What is needed.
What appears from the first line of the data below through the line containing "Screen dimensions: 2576x1134", both included, should be copied exactly, and nothing else.
═════ Data
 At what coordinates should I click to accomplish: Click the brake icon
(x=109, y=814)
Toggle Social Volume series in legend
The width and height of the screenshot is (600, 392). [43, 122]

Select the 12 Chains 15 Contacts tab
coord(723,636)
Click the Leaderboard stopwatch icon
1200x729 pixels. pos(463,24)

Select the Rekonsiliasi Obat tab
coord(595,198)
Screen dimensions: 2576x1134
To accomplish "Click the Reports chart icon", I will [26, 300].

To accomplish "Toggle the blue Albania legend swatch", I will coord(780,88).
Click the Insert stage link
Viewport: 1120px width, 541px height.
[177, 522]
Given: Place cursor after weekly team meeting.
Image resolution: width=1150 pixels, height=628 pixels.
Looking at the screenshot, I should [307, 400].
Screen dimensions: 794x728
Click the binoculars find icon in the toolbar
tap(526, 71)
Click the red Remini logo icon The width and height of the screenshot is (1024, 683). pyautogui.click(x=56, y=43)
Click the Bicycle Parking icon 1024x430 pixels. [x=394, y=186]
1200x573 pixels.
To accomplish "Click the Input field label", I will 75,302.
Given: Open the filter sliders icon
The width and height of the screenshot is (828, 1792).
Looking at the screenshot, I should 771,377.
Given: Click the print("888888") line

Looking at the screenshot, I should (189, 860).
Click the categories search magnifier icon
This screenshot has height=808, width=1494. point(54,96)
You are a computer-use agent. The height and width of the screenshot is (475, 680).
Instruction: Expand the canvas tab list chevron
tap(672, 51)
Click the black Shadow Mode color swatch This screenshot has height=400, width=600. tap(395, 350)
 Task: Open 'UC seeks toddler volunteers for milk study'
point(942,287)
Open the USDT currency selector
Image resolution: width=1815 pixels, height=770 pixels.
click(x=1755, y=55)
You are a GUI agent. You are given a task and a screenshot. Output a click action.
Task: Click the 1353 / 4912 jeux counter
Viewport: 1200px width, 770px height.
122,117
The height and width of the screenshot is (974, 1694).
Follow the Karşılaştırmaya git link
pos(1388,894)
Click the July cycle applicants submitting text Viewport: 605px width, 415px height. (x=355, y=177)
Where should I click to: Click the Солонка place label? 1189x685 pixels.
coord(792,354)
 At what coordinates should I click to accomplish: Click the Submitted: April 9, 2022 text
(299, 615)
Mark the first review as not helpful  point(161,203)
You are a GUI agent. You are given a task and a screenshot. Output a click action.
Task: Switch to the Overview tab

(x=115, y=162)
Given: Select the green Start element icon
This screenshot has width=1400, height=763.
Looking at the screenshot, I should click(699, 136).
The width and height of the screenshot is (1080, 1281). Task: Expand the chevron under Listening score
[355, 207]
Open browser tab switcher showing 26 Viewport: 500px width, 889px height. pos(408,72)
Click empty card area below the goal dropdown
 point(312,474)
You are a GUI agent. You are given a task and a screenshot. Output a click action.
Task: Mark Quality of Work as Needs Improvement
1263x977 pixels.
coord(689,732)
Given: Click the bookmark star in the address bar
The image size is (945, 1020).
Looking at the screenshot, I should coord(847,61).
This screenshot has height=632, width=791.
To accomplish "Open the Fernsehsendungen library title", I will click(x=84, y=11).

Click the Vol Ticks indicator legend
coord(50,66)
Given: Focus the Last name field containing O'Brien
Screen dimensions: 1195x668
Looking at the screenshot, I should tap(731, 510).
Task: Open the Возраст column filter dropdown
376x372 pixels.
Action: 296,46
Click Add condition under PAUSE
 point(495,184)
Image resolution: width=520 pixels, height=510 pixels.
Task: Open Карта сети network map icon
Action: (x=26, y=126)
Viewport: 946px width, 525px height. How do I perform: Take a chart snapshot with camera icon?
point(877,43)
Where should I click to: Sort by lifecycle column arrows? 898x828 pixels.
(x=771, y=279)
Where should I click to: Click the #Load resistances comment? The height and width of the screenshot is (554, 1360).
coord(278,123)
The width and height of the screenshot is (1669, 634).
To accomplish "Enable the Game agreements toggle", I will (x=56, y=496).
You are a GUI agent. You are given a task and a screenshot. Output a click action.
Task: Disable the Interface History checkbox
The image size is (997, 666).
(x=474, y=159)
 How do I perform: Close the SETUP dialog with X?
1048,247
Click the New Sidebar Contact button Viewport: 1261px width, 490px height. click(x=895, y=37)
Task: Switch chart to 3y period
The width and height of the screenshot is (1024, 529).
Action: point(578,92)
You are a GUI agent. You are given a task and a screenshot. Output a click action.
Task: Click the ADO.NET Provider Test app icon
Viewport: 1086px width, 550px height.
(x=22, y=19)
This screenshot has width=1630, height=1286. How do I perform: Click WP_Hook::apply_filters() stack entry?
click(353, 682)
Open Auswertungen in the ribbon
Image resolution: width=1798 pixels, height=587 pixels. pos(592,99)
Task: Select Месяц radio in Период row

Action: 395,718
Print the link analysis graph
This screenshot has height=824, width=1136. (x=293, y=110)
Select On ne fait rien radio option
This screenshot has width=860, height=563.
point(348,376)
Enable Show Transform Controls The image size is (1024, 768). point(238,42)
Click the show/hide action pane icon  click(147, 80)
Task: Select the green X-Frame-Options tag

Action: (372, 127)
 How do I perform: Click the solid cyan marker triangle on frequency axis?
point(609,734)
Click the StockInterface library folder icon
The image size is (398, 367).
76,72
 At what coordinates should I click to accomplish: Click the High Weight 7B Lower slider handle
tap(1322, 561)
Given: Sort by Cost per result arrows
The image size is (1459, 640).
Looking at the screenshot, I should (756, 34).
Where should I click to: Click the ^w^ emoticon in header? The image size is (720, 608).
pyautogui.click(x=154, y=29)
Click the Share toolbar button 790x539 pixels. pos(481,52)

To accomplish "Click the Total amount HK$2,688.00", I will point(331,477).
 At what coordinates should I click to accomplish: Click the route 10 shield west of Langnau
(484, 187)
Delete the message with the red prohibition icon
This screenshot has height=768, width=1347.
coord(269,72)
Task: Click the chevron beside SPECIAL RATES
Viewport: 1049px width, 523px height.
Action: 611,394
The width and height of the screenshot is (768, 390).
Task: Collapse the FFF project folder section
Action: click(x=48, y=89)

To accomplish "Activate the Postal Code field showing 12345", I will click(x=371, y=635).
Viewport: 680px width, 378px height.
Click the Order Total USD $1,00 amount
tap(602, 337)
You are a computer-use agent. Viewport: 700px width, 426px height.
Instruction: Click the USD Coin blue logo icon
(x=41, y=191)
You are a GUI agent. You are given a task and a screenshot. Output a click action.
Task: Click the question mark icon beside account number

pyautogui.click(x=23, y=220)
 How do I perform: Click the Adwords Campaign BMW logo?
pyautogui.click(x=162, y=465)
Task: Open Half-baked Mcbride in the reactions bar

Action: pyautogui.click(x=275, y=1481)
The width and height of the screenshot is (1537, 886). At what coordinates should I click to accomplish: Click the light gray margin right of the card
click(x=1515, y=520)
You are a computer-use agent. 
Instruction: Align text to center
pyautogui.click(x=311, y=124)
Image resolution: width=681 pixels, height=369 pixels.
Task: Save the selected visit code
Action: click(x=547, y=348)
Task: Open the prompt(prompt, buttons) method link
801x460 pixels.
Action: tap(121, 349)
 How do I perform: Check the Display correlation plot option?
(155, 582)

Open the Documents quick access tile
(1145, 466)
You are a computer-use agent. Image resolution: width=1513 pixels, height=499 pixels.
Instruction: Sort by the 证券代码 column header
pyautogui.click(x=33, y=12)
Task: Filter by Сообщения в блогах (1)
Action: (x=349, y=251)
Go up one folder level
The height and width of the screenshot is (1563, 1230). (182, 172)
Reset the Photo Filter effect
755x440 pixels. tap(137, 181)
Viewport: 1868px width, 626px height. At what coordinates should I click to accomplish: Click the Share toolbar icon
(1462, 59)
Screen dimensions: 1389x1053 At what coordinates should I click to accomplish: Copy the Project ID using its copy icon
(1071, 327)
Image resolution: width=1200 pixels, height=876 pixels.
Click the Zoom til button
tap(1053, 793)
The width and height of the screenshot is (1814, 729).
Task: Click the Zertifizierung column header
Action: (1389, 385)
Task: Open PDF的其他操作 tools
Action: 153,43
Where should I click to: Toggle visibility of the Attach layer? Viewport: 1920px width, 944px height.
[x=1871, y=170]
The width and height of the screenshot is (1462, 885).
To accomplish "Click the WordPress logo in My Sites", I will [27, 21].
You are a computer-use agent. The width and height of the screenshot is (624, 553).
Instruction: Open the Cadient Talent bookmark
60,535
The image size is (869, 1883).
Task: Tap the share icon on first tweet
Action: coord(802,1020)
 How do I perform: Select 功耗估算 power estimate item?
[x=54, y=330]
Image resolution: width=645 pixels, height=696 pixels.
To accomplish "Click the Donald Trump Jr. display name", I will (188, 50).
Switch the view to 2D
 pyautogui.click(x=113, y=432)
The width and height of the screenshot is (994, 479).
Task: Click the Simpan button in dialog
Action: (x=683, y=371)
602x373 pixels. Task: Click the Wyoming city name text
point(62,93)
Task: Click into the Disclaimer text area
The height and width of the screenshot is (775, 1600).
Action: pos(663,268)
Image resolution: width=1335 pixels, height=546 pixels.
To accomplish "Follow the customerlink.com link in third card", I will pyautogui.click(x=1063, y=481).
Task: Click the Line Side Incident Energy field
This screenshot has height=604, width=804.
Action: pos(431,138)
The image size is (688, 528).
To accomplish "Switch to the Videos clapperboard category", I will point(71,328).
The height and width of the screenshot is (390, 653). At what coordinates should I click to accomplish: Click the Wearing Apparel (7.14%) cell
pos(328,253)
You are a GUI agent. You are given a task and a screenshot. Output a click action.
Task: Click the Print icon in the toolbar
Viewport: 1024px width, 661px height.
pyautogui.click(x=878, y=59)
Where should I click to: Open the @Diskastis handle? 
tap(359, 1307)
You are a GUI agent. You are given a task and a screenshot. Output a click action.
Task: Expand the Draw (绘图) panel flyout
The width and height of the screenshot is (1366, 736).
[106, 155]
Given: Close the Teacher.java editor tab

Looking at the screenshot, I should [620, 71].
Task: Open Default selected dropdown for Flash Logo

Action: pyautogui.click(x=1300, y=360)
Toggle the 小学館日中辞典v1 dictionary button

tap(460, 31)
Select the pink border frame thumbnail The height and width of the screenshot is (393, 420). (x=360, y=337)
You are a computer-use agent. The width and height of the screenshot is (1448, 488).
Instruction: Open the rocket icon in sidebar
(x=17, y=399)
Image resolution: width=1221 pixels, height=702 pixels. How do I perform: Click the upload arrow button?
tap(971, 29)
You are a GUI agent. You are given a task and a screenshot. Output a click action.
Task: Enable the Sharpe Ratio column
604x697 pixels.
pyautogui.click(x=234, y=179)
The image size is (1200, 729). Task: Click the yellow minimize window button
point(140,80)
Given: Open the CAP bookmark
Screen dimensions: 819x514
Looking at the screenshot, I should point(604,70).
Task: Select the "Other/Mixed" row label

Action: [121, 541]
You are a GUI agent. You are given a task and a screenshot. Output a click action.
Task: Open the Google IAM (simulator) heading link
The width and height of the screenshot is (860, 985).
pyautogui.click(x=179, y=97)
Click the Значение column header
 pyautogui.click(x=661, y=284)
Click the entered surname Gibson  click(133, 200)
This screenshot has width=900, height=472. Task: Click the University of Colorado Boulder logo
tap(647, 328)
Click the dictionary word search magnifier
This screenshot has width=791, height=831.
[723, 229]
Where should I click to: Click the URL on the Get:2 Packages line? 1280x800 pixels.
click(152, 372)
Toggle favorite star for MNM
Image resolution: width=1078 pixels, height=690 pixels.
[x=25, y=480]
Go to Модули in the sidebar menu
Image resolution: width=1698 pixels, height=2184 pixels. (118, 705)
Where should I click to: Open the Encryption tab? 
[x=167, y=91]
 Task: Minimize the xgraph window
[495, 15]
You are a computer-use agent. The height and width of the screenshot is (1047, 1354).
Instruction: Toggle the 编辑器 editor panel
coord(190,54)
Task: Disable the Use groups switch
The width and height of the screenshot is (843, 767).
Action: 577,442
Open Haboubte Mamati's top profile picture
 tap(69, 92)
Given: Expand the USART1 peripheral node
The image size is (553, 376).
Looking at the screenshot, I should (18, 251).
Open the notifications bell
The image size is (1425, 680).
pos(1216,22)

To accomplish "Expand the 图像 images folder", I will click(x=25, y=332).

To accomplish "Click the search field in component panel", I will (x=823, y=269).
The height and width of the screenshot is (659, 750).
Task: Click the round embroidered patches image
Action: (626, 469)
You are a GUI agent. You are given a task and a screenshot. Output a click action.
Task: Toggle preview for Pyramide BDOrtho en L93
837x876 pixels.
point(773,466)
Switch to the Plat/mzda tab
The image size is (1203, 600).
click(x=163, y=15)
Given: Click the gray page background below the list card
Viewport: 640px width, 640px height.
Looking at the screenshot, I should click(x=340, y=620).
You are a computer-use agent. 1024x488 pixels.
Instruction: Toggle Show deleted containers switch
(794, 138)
══════════
Answer for the task.
 At what coordinates should I click to accomplish: Click the brake icon
(x=109, y=814)
Toggle Social Volume series in legend
The width and height of the screenshot is (600, 392). [43, 122]

Select the 12 Chains 15 Contacts tab
coord(723,636)
Click the Leaderboard stopwatch icon
1200x729 pixels. pos(463,24)

Select the Rekonsiliasi Obat tab
coord(595,198)
Screen dimensions: 2576x1134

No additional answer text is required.